Menurut Vygotsky setiap kemampuan seseorang yang belajar  tumbuh dan berkembang melewati dua tataran.
     * Pertama tataran sosial. Pada tataran ini pengetahuan dibangun melalui interaksi sosial di antara  orang-orang yang membentuk lingkungan sosial pembelajar. Tumbuh kembangnya kemampuan siswa pada tataran ini disebut sebagai kategori interpsikologis atau intermental.
     * Kedua tataran psikologis di dalam diri siswa.  Pada tataran ini terjadi proses internalisasi, sehingga terbangun konsep baru. Tumbuh kembangnya kemampuan pembelajar pada tataran ini disebut sebagai kategori intrapsikologis atau intramental.
4. Zone of Proximal Development (ZPD).
ZPD dapat dipandang sebagai sejenis wilayah penyangga di mana dalam wilayah ini siswa dapat mencapai taraf perkembangan yang lebih tinggi.
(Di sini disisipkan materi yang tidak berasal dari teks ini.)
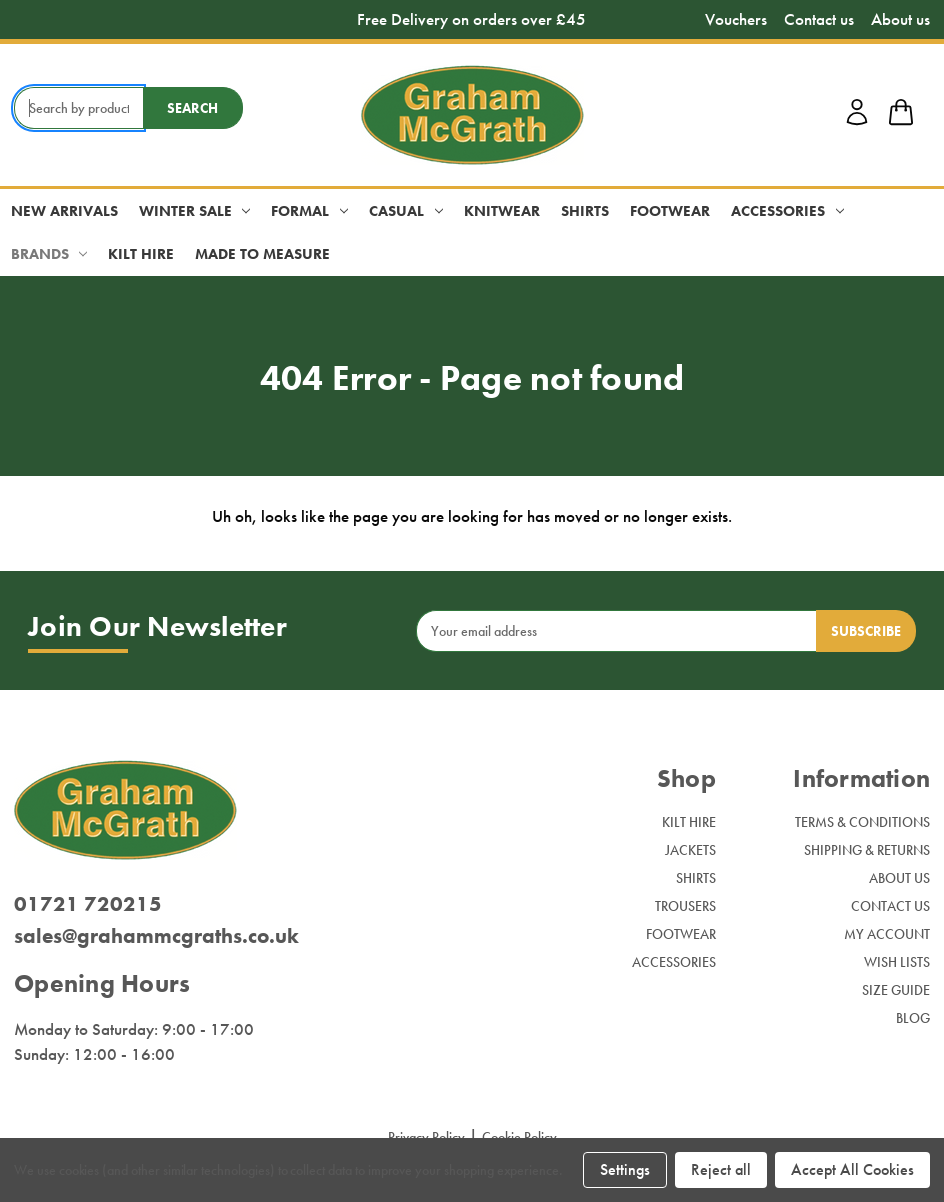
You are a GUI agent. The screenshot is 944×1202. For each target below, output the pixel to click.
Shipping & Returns (867, 850)
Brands (49, 254)
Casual (406, 211)
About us (900, 19)
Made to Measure (262, 254)
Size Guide (896, 990)
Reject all (721, 1169)
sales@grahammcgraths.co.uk (156, 935)
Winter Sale (195, 211)
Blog (913, 1018)
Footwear (670, 211)
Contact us (819, 19)
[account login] (857, 122)
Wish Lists (897, 962)
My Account (887, 934)
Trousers (685, 906)
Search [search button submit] (192, 108)
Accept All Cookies (852, 1169)
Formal (309, 211)
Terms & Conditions (862, 822)
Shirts (585, 211)
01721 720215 (88, 903)
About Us (899, 878)
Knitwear (502, 211)
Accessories (787, 211)
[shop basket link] (901, 115)
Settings (625, 1169)
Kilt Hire (141, 254)
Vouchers (736, 19)
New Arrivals (64, 211)
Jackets (690, 850)
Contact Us (890, 906)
Dalam wilayah ini, fungsi-fungsi atau kemampuan- kemampuan yang belum matang namun sedang dalam proses menjadi matang, akan menjadi matang lewat interaksi dan bimbingan orang dewasa atau berkolaborasi dengan teman sebaya yang lebih kompeten.
5. Scaffolding.
Pada ZPD seorang siswa membutuhkan bimbingan, bantuan dari orang dewasa atau teman sebaya yang lebih kompeten agar dapat mencapai taraf perkembangan yang lebih tinggi. Proses membimbing dan membantu ini disebut scaffolding atau topangan.
6. Mediasi.
Interaksi sosial dapat berlangsung jika dimediasikan dengan alat-alat psikologis (psychological tools) berupa bahasa, tanda dan lambang atau semiotika. Vygotsky sangat menekankan fungsi mediasi dari bahasa.
       
Kedua jenis teori baik yang dipaparkan oleh Piaget maupun Vygotsy mempunyai kesamaan yaitu keduanya mengakui adanya pengetahuan atau konsep awal. Piaget menyebutnya skema, Vygotsky menyebutnya konsep spontan. Selain itu keduanya sepakat bahwa pengetahuan itu dibangun oleh siswa, bukan proses transfer dari guru ke siswa. Dalam proses konstruksi pengetahuan, Piaget lebih menekankan peran personal, sedang Vygotsky lebih menekankan peran sosiokultural.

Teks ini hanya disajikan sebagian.